As mentioned above, the desiccant 458 may operate in the first mode, and the other drier 456 may operate in the second mode. You should take into account that additional piping and/or valves can be used to ensure operation of the drier 456 in the first mode, the desiccant 458 in the second mode and for both dryers with serial connection. As an example, dehumidifiers 456 and 458 after regeneration can be returned back in the sequential mode of operation, for example, so that the drier 456 functioned with zapustiv the deposits in time with respect to the desiccant 458.

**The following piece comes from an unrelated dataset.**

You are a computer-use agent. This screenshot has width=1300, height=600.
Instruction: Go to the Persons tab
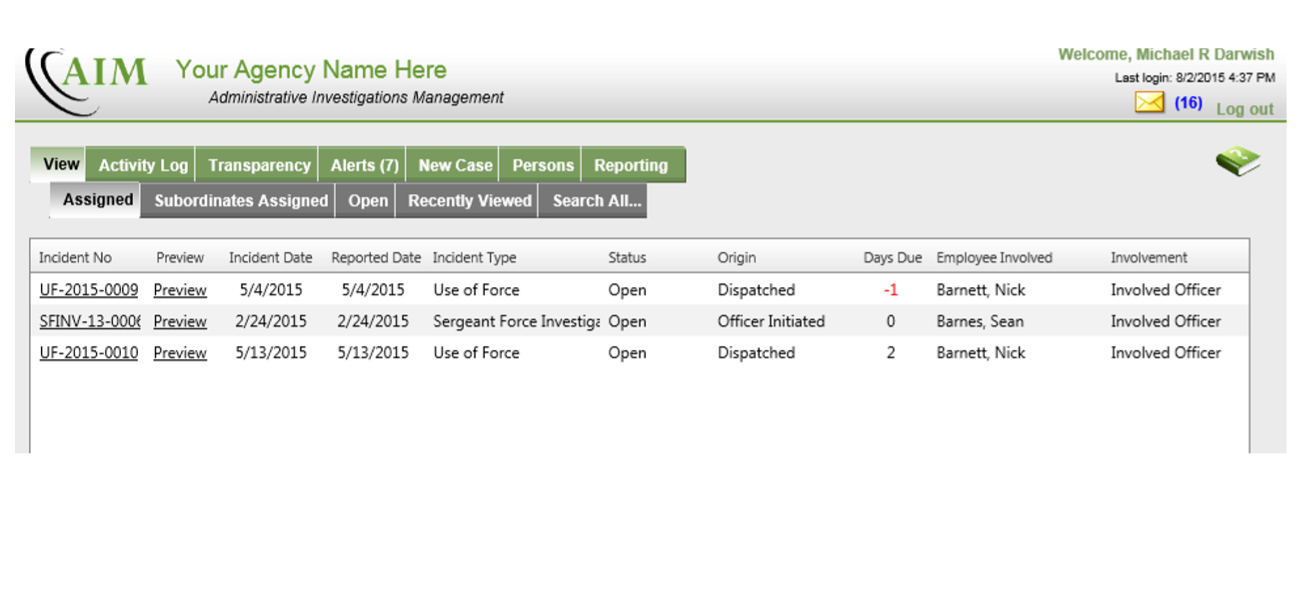(543, 165)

Believe that the person skilled in the art from the above description, without further elaboration may use the present invention in its entirety. Disclosed above preferred specific embodiment, therefore, should be interpreted only as illustrative and in no way limiting the rest of disclosure.

In the above specification, all temperatures are not translated in degrees Celsius and all proportions and percentages are expressed in Mols unless otherwise noted.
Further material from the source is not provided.